И вы увидите, как при помощи этого одного действительно существующего явления, или случая, или предмета — оживится, станет правдой и все остальное в этюде.
Только что прошла гроза, первая весенняя гроза. Небо начинает очищаться, и сквозь прогалы между убегающими дальше обрывками туч пробивается яркое солнце.
В комнате душно, хочется открыть окно. Вероятно, там уже благоухает после ливня смолистый тополь, стоящий у самого окна, и щебечут оживленно пичужки...
Вызываются двое молодых людей; дается такой текст:
1-й. Кончилась гроза...
2-й. Да. Окно бы открыть...
1-й. Давайте откроем. (Открывают.)
2-й. Воздух-то какой!
1-й. Да. Теперь легче будет, а то сегодня целый день тяжко было.
2-й. И у меня тоже с ночи разбитое плечо болело... Да еще телеграмму неприятную получил... Оказывается, была тяжело больна мать — теперь выздоравливает.
1-й. Анна Николаевна? А что с ней?
2-й. Не знаю. Я ведь только по этой телеграмме и узнал. «Опасность миновала». А что за опасность, представить себе не могу. Послал запрос.
1-й. Ну ничего, уладится. Все пройдет. Вот как эта самая гроза.
2-й. Хорошо бы.
Во время урока ливень, удары грома, вспышки молний отвлекали, конечно, всех от занятий, тем более что это — первая гроза. И, когда теперь, после повторения текста, ученики начали этюд, то впечатления от грозы еще у них оставались, да и текст не противоречил этим впечатлениям,— поэтому они оба, отдаваясь внутренней потребности, подошли к окну и стали с любопытством глядеть. Один почему-то смотрел вниз, на землю, на лужи, другой — больше на небо, на облака, на яркую молодую зелень тополя...

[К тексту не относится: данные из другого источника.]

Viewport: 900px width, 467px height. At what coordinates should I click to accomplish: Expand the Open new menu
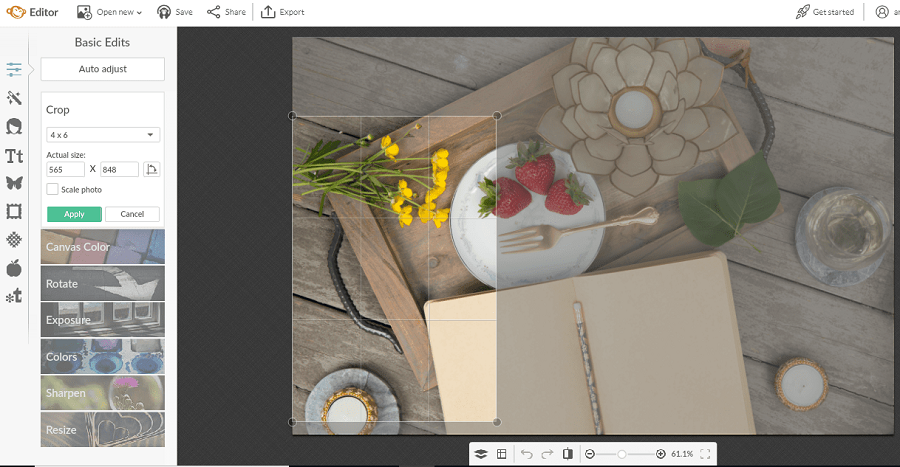pyautogui.click(x=110, y=12)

Оба так погрузились в свое занятие, что, по-видимому, даже и забыли, что они на уроке и что они сейчас актеры. В самом деле, как не увлечься этой картиной пробуждающейся природы, да еще после нашей тяжелой, мрачной северной зимы! Весь организм так и рвется на свободу, к солнцу, к жизни! А они — молодые, полные сил, надежд и мечтаний, они, вероятно, так и трепетали от прилива сил, от избытка энергии...
Как интересно было смотреть на это красноречивое молчание. Как много виделось в нем. Как читались их мысли, как ясны были различия их характеров. Один — какой-то отвлеченный мечтатель, «поэт», он все смотрел восторженно на небо... другой — реалист, практик, недаром он жадно смотрит не отрываясь на землю... Какие чудесные лужицы! Эх, счастливые ребятишки, что шлепают там внизу, обрызгивая друг друга и визжа от восторга!
Вдруг тот, другой, смотрящий на небо, не то сказал, не то вздохнул: «Кончилась гроза...» Он все еще смотрел вверх, следил за бегом облаков...
Второй тоже взглянул наверх. Своим практичным глазом он сразу оценил положение и тут же сделал вывод: «Да. Окно бы открыть».
Первый с радостью, с порывом ухватился за это. «Давайте откроем!» — и махом вскочил на подоконник, отомкнул верхний затвор. Второй снял нижний, и обе половинки большого окна распахнулись.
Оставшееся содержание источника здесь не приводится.